━━ Data rows
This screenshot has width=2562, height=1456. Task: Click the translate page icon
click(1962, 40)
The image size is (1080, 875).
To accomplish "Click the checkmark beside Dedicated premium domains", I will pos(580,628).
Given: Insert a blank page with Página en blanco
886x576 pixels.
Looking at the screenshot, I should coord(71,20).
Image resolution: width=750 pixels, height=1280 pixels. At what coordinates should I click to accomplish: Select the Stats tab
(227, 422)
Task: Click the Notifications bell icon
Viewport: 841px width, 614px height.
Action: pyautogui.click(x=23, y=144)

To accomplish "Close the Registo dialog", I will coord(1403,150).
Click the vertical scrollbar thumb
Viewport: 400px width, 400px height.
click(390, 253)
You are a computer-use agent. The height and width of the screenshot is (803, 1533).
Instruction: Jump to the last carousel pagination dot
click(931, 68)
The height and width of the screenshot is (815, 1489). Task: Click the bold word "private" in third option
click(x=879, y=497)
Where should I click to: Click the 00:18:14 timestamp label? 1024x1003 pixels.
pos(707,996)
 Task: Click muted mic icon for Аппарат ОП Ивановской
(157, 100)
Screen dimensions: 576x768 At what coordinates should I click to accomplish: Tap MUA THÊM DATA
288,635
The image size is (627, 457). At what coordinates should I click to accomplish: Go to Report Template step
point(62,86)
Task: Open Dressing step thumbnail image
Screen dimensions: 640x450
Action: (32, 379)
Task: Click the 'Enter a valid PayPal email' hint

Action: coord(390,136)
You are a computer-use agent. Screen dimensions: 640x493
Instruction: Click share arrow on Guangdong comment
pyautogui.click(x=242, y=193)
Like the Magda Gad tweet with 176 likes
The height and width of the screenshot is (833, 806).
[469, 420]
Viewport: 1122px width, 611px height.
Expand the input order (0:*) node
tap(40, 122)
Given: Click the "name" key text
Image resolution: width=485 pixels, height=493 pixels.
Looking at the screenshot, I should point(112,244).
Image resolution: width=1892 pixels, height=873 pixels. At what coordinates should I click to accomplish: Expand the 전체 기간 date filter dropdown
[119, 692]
━━━━
Given instruction
Please copy out every one of the rows above without changing a single character.

Right answer
This screenshot has width=2562, height=1456. Task: Click the translate page icon
click(1962, 40)
The image size is (1080, 875).
To accomplish "Click the checkmark beside Dedicated premium domains", I will pos(580,628).
Given: Insert a blank page with Página en blanco
886x576 pixels.
Looking at the screenshot, I should coord(71,20).
Image resolution: width=750 pixels, height=1280 pixels. At what coordinates should I click to accomplish: Select the Stats tab
(227, 422)
Task: Click the Notifications bell icon
Viewport: 841px width, 614px height.
Action: pyautogui.click(x=23, y=144)

To accomplish "Close the Registo dialog", I will coord(1403,150).
Click the vertical scrollbar thumb
Viewport: 400px width, 400px height.
click(390, 253)
You are a computer-use agent. The height and width of the screenshot is (803, 1533).
Instruction: Jump to the last carousel pagination dot
click(931, 68)
The height and width of the screenshot is (815, 1489). Task: Click the bold word "private" in third option
click(x=879, y=497)
Where should I click to: Click the 00:18:14 timestamp label? 1024x1003 pixels.
pos(707,996)
 Task: Click muted mic icon for Аппарат ОП Ивановской
(157, 100)
Screen dimensions: 576x768 At what coordinates should I click to accomplish: Tap MUA THÊM DATA
288,635
The image size is (627, 457). At what coordinates should I click to accomplish: Go to Report Template step
point(62,86)
Task: Open Dressing step thumbnail image
Screen dimensions: 640x450
Action: (32, 379)
Task: Click the 'Enter a valid PayPal email' hint

Action: coord(390,136)
You are a computer-use agent. Screen dimensions: 640x493
Instruction: Click share arrow on Guangdong comment
pyautogui.click(x=242, y=193)
Like the Magda Gad tweet with 176 likes
The height and width of the screenshot is (833, 806).
[469, 420]
Viewport: 1122px width, 611px height.
Expand the input order (0:*) node
tap(40, 122)
Given: Click the "name" key text
Image resolution: width=485 pixels, height=493 pixels.
Looking at the screenshot, I should point(112,244).
Image resolution: width=1892 pixels, height=873 pixels. At what coordinates should I click to accomplish: Expand the 전체 기간 date filter dropdown
[119, 692]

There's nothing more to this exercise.